How It Works This project is an opinionated framework built around three core ideas: shared primitives for on-device agents, evaluations treating energy, FLOPs, latency, and cost as first-class constraints, and a learning loop refining models with local trace data. Its local-first approach leverages advancements in on-device language models, aiming for practical, efficient, and private personal AI.
Quick Start & Requirements
Primary installation involves cloning the repository (git clone https://github.com/open-jarvis/OpenJarvis.git), navigating into the directory (cd OpenJarvis), and synchronizing dependencies (uv sync). A local inference backend such as Ollama, vLLM, SGLang, or llama.cpp is required. Non-default prerequisites include Python 3.10+ and a Rust toolchain for development. The quick start guide involves uv run jarvis init to auto-detect hardware and configure the environment, followed by installing and starting an inference server like Ollama (https://ollama.com), pulling a model, and running queries. uv run jarvis doctor can diagnose setup issues.
Highlighted Details OpenJarvis is part of the "Intelligence Per Watt" research initiative, which found that local language models already handle 88.7% of single-turn chat and reasoning queries. The project aims to make local AI practical, with intelligence efficiency improving 5.3x from 2023 to 2025. It serves as both a research platform and a production foundation for local AI, akin to PyTorch.

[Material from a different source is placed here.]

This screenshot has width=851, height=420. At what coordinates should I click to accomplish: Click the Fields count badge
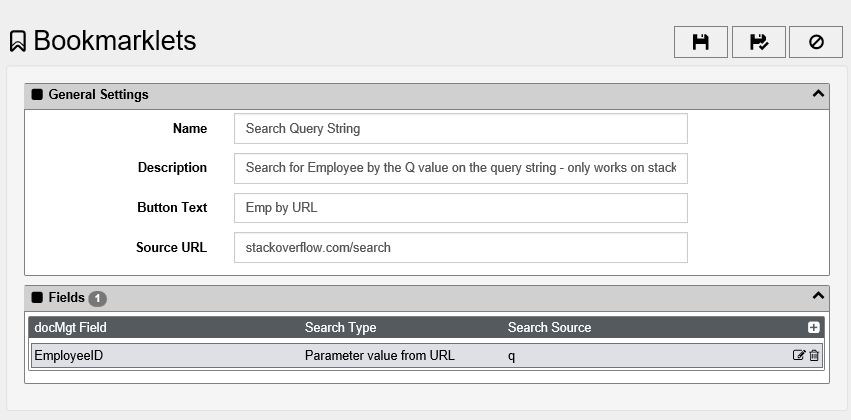98,298
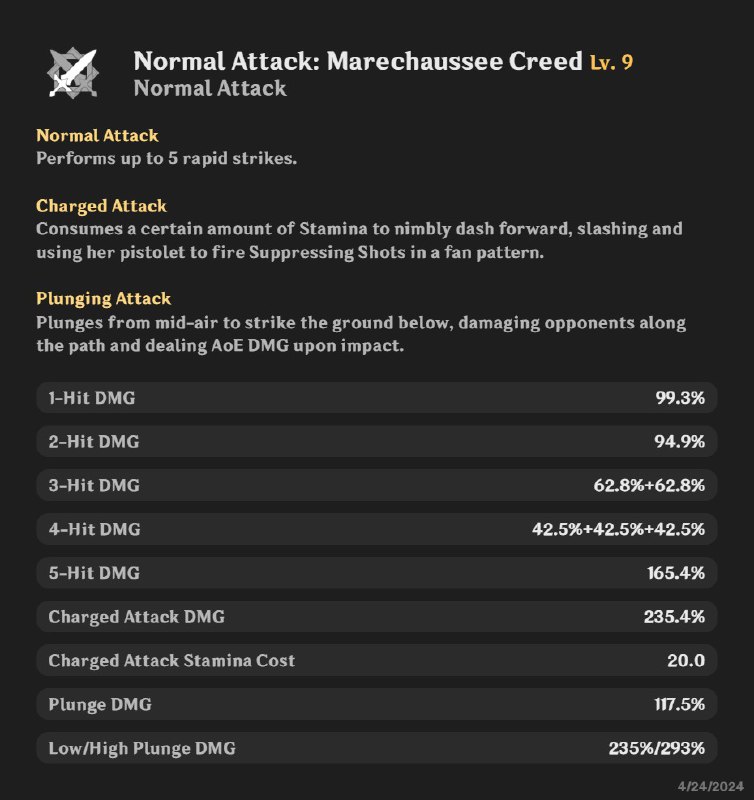Click the 1-Hit DMG row
Image resolution: width=754 pixels, height=800 pixels.
376,398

Maintenance & Community The project is developed at Hazy Research and the Scaling Intelligence Lab at Stanford SAIL. Notable sponsors include Laude Institute, Stanford Marlowe, Google Cloud Platform, Lambda Labs, Ollama, IBM Research, and Stanford HAI. No specific community channels (e.g., Discord, Slack) are mentioned in the provided text.
Licensing & Compatibility The project is licensed under the Apache 2.0 license. This license is generally permissive and compatible with commercial use and closed-source linking.
Limitations & Caveats No explicit limitations, alpha status, or known bugs are detailed in the provided README content. The project is presented as a research platform and a production foundation.